Standard Chartered and FundRock Management Company have launched a multi-manager fund platform aimed at Asian, African and Middle Eastern-based asset managers looking to launch Luxembourg UCITS structures.
The Straight2UCITS fund platform will enable managers in these regions to access the UCITS brand and realise the distribution benefits. The Luxembourg UCITS umbrella structure will allow boutique managers to build up a track record and assets through segregated sub-funds. “This platform will be cost-effective and reduce the time-frame normally required to create and manage a UCITS,” commented Jill Griffin, chief executive officer and head of depositary bank at Standard Chartered in Luxembourg, speaking at Fund Forum International 2016 in Berlin.
Establishing a UCITS can be a time-consuming and expensive process. “Straight2UCITS offers asset managers and fund promoters a unique tool to distribute their investment expertise via a dedicated and entirely segregated sub-fund within an existing Luxembourg UCITS fund structure.

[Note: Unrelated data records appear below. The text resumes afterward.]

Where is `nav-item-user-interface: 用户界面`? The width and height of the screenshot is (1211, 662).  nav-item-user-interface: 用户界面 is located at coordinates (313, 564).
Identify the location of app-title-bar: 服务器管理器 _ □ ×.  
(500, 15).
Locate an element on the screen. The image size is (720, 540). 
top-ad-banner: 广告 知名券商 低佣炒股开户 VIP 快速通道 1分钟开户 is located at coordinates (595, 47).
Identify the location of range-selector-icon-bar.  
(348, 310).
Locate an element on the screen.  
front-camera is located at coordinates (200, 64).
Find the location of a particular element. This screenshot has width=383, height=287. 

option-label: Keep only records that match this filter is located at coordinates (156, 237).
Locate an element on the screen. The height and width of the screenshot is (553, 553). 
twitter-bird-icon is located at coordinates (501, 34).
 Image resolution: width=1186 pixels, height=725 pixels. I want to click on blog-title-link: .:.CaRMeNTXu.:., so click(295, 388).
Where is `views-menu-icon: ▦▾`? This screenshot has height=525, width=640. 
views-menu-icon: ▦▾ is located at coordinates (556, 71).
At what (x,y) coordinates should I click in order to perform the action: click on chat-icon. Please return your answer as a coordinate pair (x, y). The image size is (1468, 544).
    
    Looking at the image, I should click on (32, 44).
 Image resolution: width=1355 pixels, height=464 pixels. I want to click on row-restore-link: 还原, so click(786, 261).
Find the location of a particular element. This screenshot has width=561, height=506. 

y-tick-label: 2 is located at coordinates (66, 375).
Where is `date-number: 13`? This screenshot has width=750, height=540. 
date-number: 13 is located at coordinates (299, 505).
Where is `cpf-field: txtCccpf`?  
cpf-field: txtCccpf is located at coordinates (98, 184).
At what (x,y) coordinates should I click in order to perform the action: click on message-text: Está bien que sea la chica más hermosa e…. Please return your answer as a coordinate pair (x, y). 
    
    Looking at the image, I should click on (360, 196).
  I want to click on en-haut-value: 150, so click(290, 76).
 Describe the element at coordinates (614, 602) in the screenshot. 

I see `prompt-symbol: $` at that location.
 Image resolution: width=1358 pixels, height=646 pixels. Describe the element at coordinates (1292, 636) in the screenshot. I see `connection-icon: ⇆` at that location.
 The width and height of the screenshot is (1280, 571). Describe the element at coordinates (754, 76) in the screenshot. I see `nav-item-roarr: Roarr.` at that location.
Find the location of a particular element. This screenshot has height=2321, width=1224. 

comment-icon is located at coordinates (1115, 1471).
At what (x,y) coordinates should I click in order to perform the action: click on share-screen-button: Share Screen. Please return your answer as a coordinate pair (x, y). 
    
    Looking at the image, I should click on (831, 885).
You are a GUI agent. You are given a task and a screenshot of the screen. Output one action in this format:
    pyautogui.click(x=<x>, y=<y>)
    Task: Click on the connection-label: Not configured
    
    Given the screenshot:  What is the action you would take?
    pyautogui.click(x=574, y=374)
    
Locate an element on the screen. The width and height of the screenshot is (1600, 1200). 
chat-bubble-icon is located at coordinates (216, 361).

Our solution is unique as it is designed with Asian asset managers in mind. UCITS remains the most commonly used cross-border vehicle in the fund industry. A number of APAC and MENA managers would like to launch UCITS but sometimes they find it too costly and time-consuming. Having a platform can reduce the operational workload and allow for firms looking to launch a UCITS to come to market in good time,” said Margaret Harwood-Jones, head of investors and intermediaries at Standard Chartered.
Luxembourg has certainly gained traction in Asia. In 2015, the People’s Bank of China (PBOC) confirmed it would grant Luxembourg a RMB50 billion quota as part of the Renminbi Qualified Foreign Institutional Investor (RQFII) scheme. This RQFII quota enables Luxembourg-based investors to gain exposure to China’s capital markets, and enhances Luxembourg’s reputation as an attractive proposition for Asian-based fund managers.
UCITS are a very popular fund brand in APAC particularly and have been for some time. Nonetheless, there are emerging fund asset classes coming to market across APAC including the ASEAN Collective Investment Scheme (CIS), which launched in 2014, and allows for easier cross-border regulatory authorisation for vanilla funds in Malaysia, Singapore and Thailand.
The Asia Region Fund Passport (ARFP) has similarities as an initiative but is developed around a different set of geographies. ARFP involves Australia, Korea, Japan, New Zealand, Thailand, Philippines and Singapore. ASEAN CIS and ARFP have some overlap with UCITS. A Standard Chartered white paper – “Asian Asset Manager’s Inflection Point” – points out ARFP and ASEAN CIS will only flourish if participant countries harmonise their fund regulations and tax rules.
“The ASEAN CIS and ARFP are both very young initiatives, and it will take time for them to flourish and gain acceptance among the broader investor community. A number of challenges such as tax divergences will need to be addressed. Equally, UCITS have been around for almost 30 years, and continue to be dominant,” said Harwood-Jones
The absence of a Pan-Asian regulator and harmonisation of rules is a stumbling block for both of these fund initiatives. In addition, the level of economic development is highly disparate, as are the distribution mechanisms. Equally, it will be a struggle for ASEAN CIS and ARFP to usurp UCITS, which has had a longstanding stranglehold in the region.
“In Asia, for now, some less well-publicised regulatory changes are quietly liberalising fund distribution, often with greater immediate benefits for cross-border sales. For example, Malaysia and Thailand have schemes that allow the approval of locally domiciled funds to operate as feeder or funds of funds, where they use third-party products such as UCITS. In both markets these have proved more successful than the ASEAN passport scheme,” read the Standard Chartered white paper.
Another hindrance to ASEAN CIS and ARFP is mutual recognition of funds (MRF) between Hong Kong and China. This allows fund managers domiciled in Hong Kong to sell into China, and managers located in China to sell into Hong Kong subject to regulatory authorisation. China is not involved in either ASEAN CIS and ARFP, and it is possible could overshadow both initiatives.
It looks like UCITS will retain its dominant position in APAC for foreseeable future.